- **What you are asked to do**: Among the lines below, which ones contain the word "Click"? Copy every such line.

Stored data entries
***

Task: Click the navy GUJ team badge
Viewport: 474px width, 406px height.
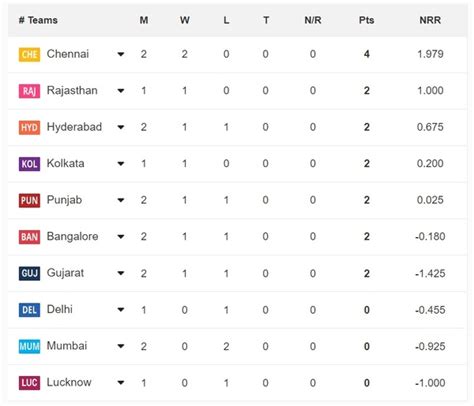Action: tap(29, 274)
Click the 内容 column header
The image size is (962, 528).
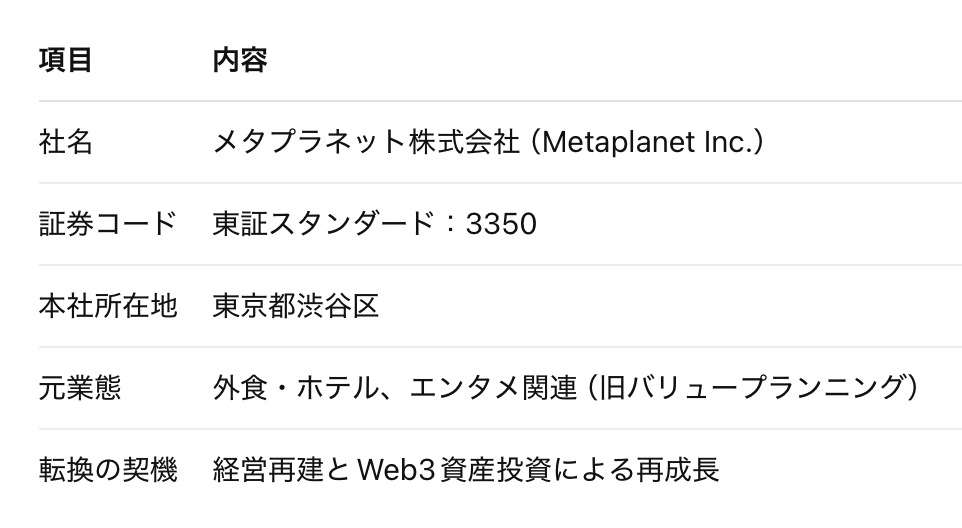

***

- **Result**:
Task: Click the navy GUJ team badge
Click the 内容 column header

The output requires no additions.